In 2000, Sadler’s team, in collaboration with investigators at the University of Washington in Seattle, identified a protein in the bloodstream called von Willebrand factor-cleaving protease and found that it either is missing or abnormal in people with TTP, presumably as a result of disruption by the immune system. Without it, the protein called von Willebrand factor is not regulated and therefore sticks to itself, forming large clumps, or blood clots, that often lead to stroke or heart attack.
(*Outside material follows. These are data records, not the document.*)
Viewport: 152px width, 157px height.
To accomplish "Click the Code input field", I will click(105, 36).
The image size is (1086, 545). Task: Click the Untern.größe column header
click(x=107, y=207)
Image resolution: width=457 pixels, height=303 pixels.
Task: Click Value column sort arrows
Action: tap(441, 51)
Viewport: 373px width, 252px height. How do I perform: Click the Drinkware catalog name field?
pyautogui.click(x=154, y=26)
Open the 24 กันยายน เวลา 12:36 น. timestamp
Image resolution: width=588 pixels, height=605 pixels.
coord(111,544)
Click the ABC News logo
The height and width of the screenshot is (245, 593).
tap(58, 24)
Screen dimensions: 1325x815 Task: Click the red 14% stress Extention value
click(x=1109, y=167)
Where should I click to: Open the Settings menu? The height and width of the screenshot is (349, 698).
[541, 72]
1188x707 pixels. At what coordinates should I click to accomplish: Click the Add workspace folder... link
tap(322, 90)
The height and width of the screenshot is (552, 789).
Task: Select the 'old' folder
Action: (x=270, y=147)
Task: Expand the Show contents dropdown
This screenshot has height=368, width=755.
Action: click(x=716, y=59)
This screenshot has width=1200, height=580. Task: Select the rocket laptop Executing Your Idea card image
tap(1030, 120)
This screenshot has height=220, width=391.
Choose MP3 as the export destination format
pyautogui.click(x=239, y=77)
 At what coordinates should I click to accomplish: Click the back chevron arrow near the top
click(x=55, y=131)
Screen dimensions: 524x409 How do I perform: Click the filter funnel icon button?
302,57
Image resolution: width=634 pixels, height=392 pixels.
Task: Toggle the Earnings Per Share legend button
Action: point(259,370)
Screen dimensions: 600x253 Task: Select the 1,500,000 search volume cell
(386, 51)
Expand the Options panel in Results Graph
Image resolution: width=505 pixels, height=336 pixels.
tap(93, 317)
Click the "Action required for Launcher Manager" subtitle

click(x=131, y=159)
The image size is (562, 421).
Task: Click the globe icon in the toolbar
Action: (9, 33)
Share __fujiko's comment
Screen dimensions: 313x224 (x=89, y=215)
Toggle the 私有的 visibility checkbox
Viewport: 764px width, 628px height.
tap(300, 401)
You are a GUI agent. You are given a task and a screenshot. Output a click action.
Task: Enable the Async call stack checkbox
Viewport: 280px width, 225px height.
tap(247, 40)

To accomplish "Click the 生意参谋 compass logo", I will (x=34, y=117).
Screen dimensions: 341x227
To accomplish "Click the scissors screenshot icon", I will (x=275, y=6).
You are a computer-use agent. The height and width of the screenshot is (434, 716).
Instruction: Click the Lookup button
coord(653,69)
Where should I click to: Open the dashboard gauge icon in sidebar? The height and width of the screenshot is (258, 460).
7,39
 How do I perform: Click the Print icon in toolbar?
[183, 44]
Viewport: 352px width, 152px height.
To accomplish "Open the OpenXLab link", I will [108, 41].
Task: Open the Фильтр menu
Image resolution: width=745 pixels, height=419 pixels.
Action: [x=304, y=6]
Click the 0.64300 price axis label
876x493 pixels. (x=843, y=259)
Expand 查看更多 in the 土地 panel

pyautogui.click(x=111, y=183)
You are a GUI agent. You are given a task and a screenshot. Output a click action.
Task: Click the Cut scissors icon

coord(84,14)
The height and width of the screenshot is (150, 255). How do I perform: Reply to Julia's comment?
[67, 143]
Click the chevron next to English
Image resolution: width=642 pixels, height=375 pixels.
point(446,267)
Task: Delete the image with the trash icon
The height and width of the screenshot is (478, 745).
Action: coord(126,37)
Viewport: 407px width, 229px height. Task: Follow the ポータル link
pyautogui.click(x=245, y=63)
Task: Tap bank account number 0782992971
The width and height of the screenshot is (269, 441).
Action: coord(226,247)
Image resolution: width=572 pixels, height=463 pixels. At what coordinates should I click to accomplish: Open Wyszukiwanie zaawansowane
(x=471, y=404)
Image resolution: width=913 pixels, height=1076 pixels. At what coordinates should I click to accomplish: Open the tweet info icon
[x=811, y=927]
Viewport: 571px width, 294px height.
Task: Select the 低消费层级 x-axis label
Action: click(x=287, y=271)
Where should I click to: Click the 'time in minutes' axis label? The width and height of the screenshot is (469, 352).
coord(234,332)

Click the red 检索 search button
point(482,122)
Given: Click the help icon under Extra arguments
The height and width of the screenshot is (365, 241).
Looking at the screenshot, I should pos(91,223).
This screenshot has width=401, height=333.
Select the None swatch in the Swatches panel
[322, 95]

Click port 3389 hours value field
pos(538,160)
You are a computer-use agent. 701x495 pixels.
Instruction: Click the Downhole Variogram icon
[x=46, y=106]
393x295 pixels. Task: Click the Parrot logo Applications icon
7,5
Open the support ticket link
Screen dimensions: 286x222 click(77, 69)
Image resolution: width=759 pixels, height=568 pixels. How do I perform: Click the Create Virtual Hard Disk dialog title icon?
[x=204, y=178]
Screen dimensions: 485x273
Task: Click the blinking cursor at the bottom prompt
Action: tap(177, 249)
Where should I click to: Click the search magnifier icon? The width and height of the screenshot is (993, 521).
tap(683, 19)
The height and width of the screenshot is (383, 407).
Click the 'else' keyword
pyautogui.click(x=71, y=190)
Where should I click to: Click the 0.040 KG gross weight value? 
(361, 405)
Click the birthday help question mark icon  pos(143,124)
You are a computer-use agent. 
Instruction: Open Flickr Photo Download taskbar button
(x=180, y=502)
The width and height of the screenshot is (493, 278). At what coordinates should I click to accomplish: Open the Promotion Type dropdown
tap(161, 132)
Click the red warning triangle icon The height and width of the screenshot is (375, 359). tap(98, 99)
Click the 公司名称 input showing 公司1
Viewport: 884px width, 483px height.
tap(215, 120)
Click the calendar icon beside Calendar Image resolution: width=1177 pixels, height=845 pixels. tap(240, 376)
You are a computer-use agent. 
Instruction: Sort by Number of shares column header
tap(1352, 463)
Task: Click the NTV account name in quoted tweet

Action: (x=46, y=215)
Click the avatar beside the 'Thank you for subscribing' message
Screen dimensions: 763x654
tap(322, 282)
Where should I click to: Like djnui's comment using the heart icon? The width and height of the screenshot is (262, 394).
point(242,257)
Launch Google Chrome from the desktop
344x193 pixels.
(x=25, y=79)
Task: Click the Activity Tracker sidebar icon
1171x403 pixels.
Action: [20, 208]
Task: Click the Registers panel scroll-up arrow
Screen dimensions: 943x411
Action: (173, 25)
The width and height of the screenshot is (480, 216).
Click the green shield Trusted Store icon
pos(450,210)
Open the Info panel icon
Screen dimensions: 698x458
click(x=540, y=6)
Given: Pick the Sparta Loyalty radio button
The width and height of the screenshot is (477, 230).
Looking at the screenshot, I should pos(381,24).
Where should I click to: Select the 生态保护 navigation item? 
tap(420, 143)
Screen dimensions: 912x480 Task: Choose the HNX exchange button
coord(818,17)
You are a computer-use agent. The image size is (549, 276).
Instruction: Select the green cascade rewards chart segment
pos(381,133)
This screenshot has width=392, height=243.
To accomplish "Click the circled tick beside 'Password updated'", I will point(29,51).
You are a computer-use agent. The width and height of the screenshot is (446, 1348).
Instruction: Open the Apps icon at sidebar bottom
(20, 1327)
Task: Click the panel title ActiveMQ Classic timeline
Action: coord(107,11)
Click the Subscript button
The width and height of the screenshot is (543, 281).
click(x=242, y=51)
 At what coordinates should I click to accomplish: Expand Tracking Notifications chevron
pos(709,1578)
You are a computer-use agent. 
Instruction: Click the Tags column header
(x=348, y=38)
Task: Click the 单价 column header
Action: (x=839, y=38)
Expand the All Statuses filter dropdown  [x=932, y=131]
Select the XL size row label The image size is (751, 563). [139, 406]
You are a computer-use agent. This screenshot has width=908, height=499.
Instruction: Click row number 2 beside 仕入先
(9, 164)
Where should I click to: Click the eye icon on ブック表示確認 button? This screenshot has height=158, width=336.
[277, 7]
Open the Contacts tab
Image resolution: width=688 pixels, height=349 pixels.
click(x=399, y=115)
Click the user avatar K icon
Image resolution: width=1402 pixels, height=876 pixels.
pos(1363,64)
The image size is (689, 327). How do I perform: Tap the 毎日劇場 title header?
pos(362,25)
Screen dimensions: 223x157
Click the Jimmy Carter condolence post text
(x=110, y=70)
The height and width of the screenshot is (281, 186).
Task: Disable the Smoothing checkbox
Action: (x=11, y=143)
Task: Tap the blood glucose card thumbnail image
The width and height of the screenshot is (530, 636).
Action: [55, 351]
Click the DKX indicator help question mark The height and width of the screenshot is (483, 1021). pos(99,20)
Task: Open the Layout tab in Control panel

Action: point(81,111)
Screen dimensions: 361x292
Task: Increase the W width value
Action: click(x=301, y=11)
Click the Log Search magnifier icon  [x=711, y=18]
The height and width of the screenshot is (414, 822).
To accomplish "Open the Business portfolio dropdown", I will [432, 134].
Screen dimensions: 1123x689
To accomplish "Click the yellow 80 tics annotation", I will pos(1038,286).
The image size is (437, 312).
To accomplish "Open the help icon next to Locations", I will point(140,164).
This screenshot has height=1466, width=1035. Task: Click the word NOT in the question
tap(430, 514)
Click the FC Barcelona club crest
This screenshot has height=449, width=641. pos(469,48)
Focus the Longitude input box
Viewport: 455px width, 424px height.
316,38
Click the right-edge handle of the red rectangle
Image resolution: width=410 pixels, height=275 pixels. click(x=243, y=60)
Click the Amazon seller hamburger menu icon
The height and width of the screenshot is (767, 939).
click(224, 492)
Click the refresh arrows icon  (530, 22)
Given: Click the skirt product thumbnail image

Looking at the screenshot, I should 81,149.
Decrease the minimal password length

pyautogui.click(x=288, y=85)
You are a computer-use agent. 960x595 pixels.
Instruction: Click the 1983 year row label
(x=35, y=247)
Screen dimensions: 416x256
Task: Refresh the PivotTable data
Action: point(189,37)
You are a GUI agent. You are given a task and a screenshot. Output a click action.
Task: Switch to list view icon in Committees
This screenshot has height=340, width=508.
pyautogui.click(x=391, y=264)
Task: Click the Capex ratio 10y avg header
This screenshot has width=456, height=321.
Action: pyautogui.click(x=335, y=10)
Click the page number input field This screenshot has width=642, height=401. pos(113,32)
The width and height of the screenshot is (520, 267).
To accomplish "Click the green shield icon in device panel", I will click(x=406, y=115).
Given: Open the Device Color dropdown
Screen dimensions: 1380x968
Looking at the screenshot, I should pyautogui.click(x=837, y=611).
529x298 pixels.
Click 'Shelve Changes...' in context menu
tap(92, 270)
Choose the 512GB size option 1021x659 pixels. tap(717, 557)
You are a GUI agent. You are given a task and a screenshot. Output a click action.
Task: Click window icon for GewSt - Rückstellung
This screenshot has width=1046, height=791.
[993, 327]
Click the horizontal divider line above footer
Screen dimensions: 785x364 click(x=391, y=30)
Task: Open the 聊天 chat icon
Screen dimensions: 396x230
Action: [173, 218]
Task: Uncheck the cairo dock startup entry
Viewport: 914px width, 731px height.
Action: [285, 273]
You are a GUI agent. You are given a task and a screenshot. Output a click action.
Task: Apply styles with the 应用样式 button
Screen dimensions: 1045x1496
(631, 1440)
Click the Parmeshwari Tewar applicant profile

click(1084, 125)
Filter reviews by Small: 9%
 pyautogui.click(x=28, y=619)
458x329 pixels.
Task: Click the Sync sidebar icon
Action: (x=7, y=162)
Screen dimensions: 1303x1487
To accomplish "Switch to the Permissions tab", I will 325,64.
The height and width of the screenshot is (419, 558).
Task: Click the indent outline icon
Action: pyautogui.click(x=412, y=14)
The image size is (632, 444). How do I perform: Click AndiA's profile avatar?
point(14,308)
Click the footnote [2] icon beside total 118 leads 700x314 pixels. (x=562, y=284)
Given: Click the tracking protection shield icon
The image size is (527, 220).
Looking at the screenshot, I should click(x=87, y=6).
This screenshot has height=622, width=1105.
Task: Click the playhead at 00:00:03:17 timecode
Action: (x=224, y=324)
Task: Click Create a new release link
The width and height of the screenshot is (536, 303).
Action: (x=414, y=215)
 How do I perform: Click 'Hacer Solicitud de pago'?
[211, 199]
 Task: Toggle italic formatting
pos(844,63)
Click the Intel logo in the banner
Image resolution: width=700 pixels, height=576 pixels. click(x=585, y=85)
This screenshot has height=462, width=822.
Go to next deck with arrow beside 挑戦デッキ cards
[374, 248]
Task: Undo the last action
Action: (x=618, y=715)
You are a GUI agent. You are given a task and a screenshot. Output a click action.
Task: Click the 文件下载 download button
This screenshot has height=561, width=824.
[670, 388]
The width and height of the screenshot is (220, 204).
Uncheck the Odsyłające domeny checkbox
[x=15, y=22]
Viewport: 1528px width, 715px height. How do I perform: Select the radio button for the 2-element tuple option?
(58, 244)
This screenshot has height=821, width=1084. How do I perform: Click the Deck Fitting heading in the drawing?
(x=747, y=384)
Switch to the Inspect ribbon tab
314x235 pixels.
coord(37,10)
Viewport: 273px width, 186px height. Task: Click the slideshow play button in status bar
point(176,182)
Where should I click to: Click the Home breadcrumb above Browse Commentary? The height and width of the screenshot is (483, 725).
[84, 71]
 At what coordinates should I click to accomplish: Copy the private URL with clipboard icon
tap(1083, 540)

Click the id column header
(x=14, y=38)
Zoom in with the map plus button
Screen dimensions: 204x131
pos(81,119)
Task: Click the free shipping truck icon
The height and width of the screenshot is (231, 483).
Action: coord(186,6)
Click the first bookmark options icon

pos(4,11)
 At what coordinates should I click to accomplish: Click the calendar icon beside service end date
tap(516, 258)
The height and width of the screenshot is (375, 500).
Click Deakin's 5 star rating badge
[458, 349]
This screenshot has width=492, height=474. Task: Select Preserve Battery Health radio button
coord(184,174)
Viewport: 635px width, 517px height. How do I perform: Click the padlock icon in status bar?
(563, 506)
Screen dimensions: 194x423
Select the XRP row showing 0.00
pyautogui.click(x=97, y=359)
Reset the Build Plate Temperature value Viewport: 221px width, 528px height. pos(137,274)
“The discovery of this protein really helps us understand the mechanism of blood clotting in general and how important von Willebrand factor is,” says Blinder. “Also, we hope to use this knowledge to develop a definitive test for TTP so that it can be more easily diagnosed and more effectively treated. It also may be possible to genetically engineer the protein for infusion, similar to the use of insulin for diabetes.”
To prevent the immune system from destroying or disrupting this essential cleaving protease, the Washington University team tested two drugs already shown to suppress the immune system. In October 2001, after 19 months of relapsing disease despite extensive plasmapheresis, the team gave one 42-year-old woman with severe TTP two drugs ? rituximab and cyclophosphamide, both known anti-cancer drugs. Her symptoms and blood levels improved and continue to be stable to date.
“This may not be a public health issue like AIDS or breast cancer, but the fact that first this disease was almost always life-threatening and now may be curable is really important,” says Blinder. “And now that we’re really beginning to understand the disease itself, it will help us diagnose and treat TTP and will provide insight into blood clotting and how immune diseases work in general.”
Zheng X, Pallera AM, Goodnough LT, Sadler JE, Blinder MA. Remission of chronic thrombotic thrombocytopenic purpura after treatment with cyclophosphamide and rituximab. Annals of Internal Medicine, vol. 138, Jan. 21, 2003.
Funding from the National Institutes of Health and the Howard Hughes Medical Institute supported this research.